幼いころより鉄道員の父、教員の母の薫陶の受け、文化、音楽、映画、アニメーション、文学に対して強い興味を抱く。特に、ピアノを習い、少年少女合唱団で歌唱指導を受けた。一年間をナンシーで過ごした後上京し、パリ政治学院に入学。
1990年代末、コンパニー・レ・ルソールが創作したミュージカルの作曲を行なう。映画監督クリストフ・オノレの作品に、音楽と歌を提供。代表作に、「セシル・カサール17回」(2002年)、「パリで」(2006年)がある。2008年には「愛の歌」でセザール賞(フランスにおける映画に対する賞)を受賞し、名前を不動のものとする。また、ジル・マルシャンの「誰がバンビを殺したの?」の映画音楽も担当。
2005年、ナイーヴ社からファースト・アルバム「ギャルソン・ドヌール」を上梓した。クリストフ・オノレ監督は、このアルバムからインスピレーションを得、ミュージカル映画「愛の歌」のシナリオの重要な要素として用いている。2008年、「33回転」というタイトルの新しいCDを発表。サウンド・トラック「愛の歌」同様、このアルバムの制作は、フレデリック・ローが手がけた。12曲が収録されており、そのなかの「家に帰りたい」(I Want To Go Home)は、初のシングルとなった。最近、2012年公開のオペレッタ作品を書き上げたばかり。2011年4月新アルバム「なぜ僕の胸の鼓動は (Pourquoi Battait Mon Coeur) 」が発売された。深呼吸をしたり、時には踊りたくなるような作品が収められている。

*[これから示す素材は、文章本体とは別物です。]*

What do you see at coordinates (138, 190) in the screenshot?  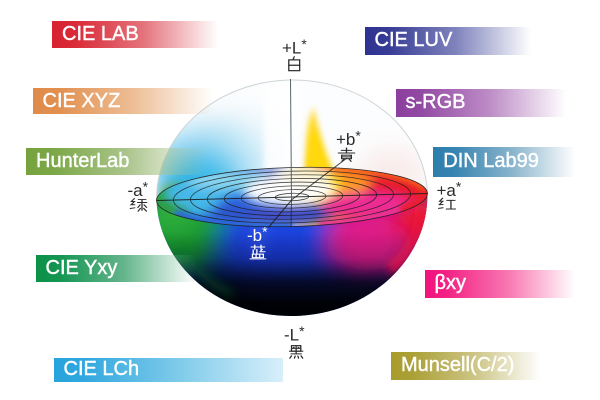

クリストフ・オノレ監督の最新ミュージカル映画"Les Bien-Aimés"で、カトリーヌ・ドヌーブ、キアラ・マストロヤンニ、リュディヴィーヌ・サニエ、ルイ・ガレルが、アレックス・ボーパンの曲を歌っている。この映画は、2011年のカンヌ映画祭2011のクロージング作品として上映され、今後日本でも上映される予定である。
子ども時代、ブレル、バルバラ、ブラッサンスなど、フランスの伝統的なシャンソンにたっぷり浸ったアレックス・ボーパンの作品は、文学的で自伝的でメランコリックな要素の強いポップ音楽の系列に連なっている。ボーパンが好んで聴いた、アラン・スーション、セルジュ・ゲンスブール、エティエンヌ・ダオ、あるいはジャン=ルイ・ミュラ、アラン・バッシュンなどのように特徴のある歌詞、力強いメロディーのシャンソンである。